Read ‘Roma deportations: Europeans offer alternative punishments for France’ on cafebabel.com

Strasbourg is not only home to Roma from eastern Europe, but to Sinti (Manouches), who mostly come from the Alsace region and German-speaking Benelux countries, and also Kale, who are sometimes nicknamed the ‘Spaniards’ (‘les Espagnols’ in French) because of their origins. Germain makes several crosses on a city map of Strasbourg to show me where the Roma, Sinti and Kale mostly live.

All for François Hollande, Hollande for all

They took part in a trip organised by Lupovino association recentlyThe first cross on the map is the Polygone settlement in the south of the city. It’s the only point which is marked for both the Sinti and Kale, who mainly rove around in the summer months. Before I step into the street, a passerby asks me if I know that is an unsafe neighbourhood – ‘What are you looking for?’ he asks, and I reply, ‘the Lupovino association’. To the right there are grey detached houses where a woman is airing a rug. To the left there is an excavator behind the railings, which is removing the debris from the garden outside one of the many red and orange coloured houses. ‘More than 150 families will move here in less than a month,‘ explains Boualem Ayad, vice-president of the Lupovino association. He helps nomad populations settle in Polygone and Alsace. He speaks about how he has managed the planning of the new colourful terraced houses proudly: ‘My task was to find out how people live now and how they want to live,’ he says. Every house comes with a caravan space and can be heated with wood, which can be gathered in the woods in case of emergency, for example if there is no more money left. However, Boualem emphasises that this project only works because of an exceptionally good collaboration between Lupovino and the authorities.

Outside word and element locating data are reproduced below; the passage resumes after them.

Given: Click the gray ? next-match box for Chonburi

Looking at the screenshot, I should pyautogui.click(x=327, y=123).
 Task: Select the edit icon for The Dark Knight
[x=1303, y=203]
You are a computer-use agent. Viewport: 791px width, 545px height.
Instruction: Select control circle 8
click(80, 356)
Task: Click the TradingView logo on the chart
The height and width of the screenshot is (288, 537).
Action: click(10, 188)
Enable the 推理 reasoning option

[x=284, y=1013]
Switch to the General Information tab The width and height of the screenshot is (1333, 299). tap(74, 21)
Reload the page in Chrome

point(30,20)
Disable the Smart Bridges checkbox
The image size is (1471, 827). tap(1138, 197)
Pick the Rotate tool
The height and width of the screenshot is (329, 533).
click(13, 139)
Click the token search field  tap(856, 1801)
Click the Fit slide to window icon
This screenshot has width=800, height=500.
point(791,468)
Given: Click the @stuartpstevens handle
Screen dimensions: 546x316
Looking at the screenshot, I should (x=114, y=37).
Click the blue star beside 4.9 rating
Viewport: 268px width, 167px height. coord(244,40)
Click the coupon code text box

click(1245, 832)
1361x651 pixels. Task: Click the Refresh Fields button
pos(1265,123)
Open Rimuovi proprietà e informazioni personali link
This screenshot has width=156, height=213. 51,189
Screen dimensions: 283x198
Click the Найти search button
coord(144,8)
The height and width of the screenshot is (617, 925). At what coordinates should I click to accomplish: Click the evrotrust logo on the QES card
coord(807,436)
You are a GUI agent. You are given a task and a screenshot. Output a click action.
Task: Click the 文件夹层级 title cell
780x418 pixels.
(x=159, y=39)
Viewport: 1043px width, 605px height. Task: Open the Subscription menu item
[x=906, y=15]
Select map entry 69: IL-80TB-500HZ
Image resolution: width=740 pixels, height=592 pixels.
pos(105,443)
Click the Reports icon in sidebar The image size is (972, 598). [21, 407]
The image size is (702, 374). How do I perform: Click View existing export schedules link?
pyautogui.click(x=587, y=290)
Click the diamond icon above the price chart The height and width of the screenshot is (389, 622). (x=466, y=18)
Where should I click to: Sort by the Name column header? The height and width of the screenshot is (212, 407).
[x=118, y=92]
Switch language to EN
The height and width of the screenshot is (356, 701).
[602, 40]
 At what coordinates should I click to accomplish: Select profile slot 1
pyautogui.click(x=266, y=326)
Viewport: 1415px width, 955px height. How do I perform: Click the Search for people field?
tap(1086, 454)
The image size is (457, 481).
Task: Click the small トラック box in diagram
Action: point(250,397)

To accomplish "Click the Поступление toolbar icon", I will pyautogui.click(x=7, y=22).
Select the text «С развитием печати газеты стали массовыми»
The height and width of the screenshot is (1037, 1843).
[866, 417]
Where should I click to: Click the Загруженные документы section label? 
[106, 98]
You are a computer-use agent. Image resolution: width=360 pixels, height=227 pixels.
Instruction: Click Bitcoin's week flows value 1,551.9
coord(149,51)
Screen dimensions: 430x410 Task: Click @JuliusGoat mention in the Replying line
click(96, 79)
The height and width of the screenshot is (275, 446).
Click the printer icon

'All the Arabs will come through the borders and there will be less aid for us French people’

The settlement lies behind the rows of new houses, looking as it has over the last four decades: there are self-built houses with flower tubs, a few caravans, as well as two or three dogs and chickens. Patricia is speaking with a neighbour in Sinti in the front garden of her wooden house. ‘Actually we were all supporting Hollande here,’ she says of the new president of France, although she is not so optimistic about the future. ‘They’re all the same once they are elected,’ she comments. Tamara is in her early forties and lives with her husband in a caravan and a container. She is happy that there will now an end to the ‘gift’ that Sarkozy extended to the country’s wealthy; Hollande, she says, will concern the nations’ affairs more around the poor, like herself. However she does not like like the idea of homosexual marriage so much, as it goes against her protestant religion. Deeper in Polygone, an older woman is sweeping her doorstep. She calls the new French president crazy. ‘He is crazy to open up borders. All the Arabs will come through and there will be less aid for us French people.’ Yet she has less of a problem with open borders with Germany: she finds the neighbouring country beautiful and enjoys walks in the Black Forest, not to mention that the shopping is cheaper. 

Caravan of prejudice

In the 'caravan of stereotypes’, which was installed for a local festival in Schulmeister park around the corner, the exhibition dress is missing - it was stolen last year. It looks rather familiar to a flamenco dress, quite rightly as the flamenco tradition is closely tied to the Kale customs. In front of the caravan I meet Lindo, who is wearing a black hat. He introduces himself as Antoine. He will be signing up for one of the new houses in Polygane next week. He then wants to move into a flat into another neighbourhood if possible; he does not like the fact that everyone speaks the same languages in Polygane, which close off the communities. Lindo says he is anchored in the ‘work world’, whilst others only turn to the bottle. I want to contradict him; what about the young man I met who sell T-shirts in the market, or the father of a young family who gave me a bath crocodile as a present, after fashioning it out of the toys that he sells at the markets?

Espace 16

The last cross on the city map is Espace-16, the only legal Roma settlement behind the main train station. Some twenty families live here in white caravans sealed off with a high red fence, with a sign saying: ‘No trespassing’. Behind the fence a young woman who looks to be around my age is carrying her four-year-old daughter. ‘We need a work permit, and that won’t change under Hollande,’ she says bitterly, as my telephone provider sends me a delayed message: ‘Welcome to the EU’.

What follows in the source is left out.